#### Brief
Transcribe the lines below verbatim, from the line with "Given: Thumbs up" to the line with "pyautogui.click(x=79, y=198)", including both.

— START The records —

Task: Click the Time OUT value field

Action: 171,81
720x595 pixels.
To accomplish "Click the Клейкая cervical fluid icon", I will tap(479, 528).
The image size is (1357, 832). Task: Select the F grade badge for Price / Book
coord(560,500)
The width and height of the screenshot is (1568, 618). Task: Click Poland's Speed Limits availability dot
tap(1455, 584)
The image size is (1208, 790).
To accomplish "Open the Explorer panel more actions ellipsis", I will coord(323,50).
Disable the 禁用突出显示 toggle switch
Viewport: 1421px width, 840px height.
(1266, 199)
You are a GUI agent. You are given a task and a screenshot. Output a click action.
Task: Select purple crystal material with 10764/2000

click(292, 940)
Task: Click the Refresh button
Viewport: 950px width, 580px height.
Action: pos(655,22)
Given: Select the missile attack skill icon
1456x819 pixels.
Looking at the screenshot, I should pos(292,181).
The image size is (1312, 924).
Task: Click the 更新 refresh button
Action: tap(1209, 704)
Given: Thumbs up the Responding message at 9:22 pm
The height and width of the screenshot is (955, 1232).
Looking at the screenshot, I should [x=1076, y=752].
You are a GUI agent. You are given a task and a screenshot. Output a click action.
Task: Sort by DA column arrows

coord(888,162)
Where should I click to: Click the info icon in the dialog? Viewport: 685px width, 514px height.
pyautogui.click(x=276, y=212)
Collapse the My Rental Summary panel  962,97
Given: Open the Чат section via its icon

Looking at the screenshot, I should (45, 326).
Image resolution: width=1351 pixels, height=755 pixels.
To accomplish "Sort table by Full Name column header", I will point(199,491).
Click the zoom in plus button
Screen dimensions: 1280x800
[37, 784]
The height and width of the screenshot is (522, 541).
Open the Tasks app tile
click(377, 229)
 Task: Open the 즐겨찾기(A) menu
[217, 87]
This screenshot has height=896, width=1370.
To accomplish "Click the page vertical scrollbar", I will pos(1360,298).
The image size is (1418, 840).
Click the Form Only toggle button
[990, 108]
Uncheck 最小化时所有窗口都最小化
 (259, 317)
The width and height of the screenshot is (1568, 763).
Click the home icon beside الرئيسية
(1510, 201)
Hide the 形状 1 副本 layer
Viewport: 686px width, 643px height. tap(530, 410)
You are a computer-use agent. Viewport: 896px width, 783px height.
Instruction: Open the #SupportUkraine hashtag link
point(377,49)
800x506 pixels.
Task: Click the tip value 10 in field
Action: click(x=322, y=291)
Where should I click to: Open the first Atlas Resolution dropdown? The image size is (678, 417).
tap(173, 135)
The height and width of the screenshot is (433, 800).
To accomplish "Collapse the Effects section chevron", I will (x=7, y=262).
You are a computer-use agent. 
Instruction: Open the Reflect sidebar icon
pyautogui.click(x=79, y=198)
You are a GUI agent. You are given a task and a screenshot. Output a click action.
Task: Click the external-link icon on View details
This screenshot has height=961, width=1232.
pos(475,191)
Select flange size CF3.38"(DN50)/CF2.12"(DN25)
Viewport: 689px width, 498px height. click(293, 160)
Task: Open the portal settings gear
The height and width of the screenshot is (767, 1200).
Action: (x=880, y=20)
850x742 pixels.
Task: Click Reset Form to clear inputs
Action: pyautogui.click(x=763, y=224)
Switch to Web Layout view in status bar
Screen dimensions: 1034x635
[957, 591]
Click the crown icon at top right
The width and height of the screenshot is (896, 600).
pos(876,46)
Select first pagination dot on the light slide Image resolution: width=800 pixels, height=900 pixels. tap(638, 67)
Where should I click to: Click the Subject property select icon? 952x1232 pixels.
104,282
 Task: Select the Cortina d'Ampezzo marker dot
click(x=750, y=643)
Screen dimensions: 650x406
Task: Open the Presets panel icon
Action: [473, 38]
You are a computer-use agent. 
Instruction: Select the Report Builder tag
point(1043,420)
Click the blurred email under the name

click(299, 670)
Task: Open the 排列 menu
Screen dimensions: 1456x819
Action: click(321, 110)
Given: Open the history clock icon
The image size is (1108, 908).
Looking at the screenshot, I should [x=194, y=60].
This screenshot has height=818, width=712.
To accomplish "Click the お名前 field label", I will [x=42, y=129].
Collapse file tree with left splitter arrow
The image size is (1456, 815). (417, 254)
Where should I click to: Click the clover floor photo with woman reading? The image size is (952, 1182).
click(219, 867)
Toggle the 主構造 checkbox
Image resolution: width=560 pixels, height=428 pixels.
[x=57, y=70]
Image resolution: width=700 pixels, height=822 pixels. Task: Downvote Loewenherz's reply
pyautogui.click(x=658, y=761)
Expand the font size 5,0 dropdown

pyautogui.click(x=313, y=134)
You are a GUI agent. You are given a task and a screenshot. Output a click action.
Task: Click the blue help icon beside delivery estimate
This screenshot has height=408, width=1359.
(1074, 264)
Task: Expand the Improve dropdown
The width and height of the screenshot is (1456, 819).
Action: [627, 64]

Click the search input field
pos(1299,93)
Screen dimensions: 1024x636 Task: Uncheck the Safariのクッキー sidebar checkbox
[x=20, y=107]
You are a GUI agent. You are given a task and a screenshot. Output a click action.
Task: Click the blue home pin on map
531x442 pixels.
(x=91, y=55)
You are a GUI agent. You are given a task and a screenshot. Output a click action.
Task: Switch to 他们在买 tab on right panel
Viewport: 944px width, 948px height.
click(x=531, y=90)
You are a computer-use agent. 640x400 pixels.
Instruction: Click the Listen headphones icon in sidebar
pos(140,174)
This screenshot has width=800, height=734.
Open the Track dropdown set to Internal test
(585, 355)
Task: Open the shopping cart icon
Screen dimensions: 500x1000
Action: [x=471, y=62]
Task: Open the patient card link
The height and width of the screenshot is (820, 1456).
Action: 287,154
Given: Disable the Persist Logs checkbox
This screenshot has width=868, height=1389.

— END The records —

#### Reply to the exercise
Given: Thumbs up the Responding message at 9:22 pm
The height and width of the screenshot is (955, 1232).
Looking at the screenshot, I should [x=1076, y=752].
You are a GUI agent. You are given a task and a screenshot. Output a click action.
Task: Sort by DA column arrows

coord(888,162)
Where should I click to: Click the info icon in the dialog? Viewport: 685px width, 514px height.
pyautogui.click(x=276, y=212)
Collapse the My Rental Summary panel  962,97
Given: Open the Чат section via its icon

Looking at the screenshot, I should (45, 326).
Image resolution: width=1351 pixels, height=755 pixels.
To accomplish "Sort table by Full Name column header", I will point(199,491).
Click the zoom in plus button
Screen dimensions: 1280x800
[37, 784]
The height and width of the screenshot is (522, 541).
Open the Tasks app tile
click(377, 229)
 Task: Open the 즐겨찾기(A) menu
[217, 87]
This screenshot has height=896, width=1370.
To accomplish "Click the page vertical scrollbar", I will pos(1360,298).
The image size is (1418, 840).
Click the Form Only toggle button
[990, 108]
Uncheck 最小化时所有窗口都最小化
 (259, 317)
The width and height of the screenshot is (1568, 763).
Click the home icon beside الرئيسية
(1510, 201)
Hide the 形状 1 副本 layer
Viewport: 686px width, 643px height. tap(530, 410)
You are a computer-use agent. Viewport: 896px width, 783px height.
Instruction: Open the #SupportUkraine hashtag link
point(377,49)
800x506 pixels.
Task: Click the tip value 10 in field
Action: click(x=322, y=291)
Where should I click to: Open the first Atlas Resolution dropdown? The image size is (678, 417).
tap(173, 135)
The height and width of the screenshot is (433, 800).
To accomplish "Collapse the Effects section chevron", I will (x=7, y=262).
You are a computer-use agent. 
Instruction: Open the Reflect sidebar icon
pyautogui.click(x=79, y=198)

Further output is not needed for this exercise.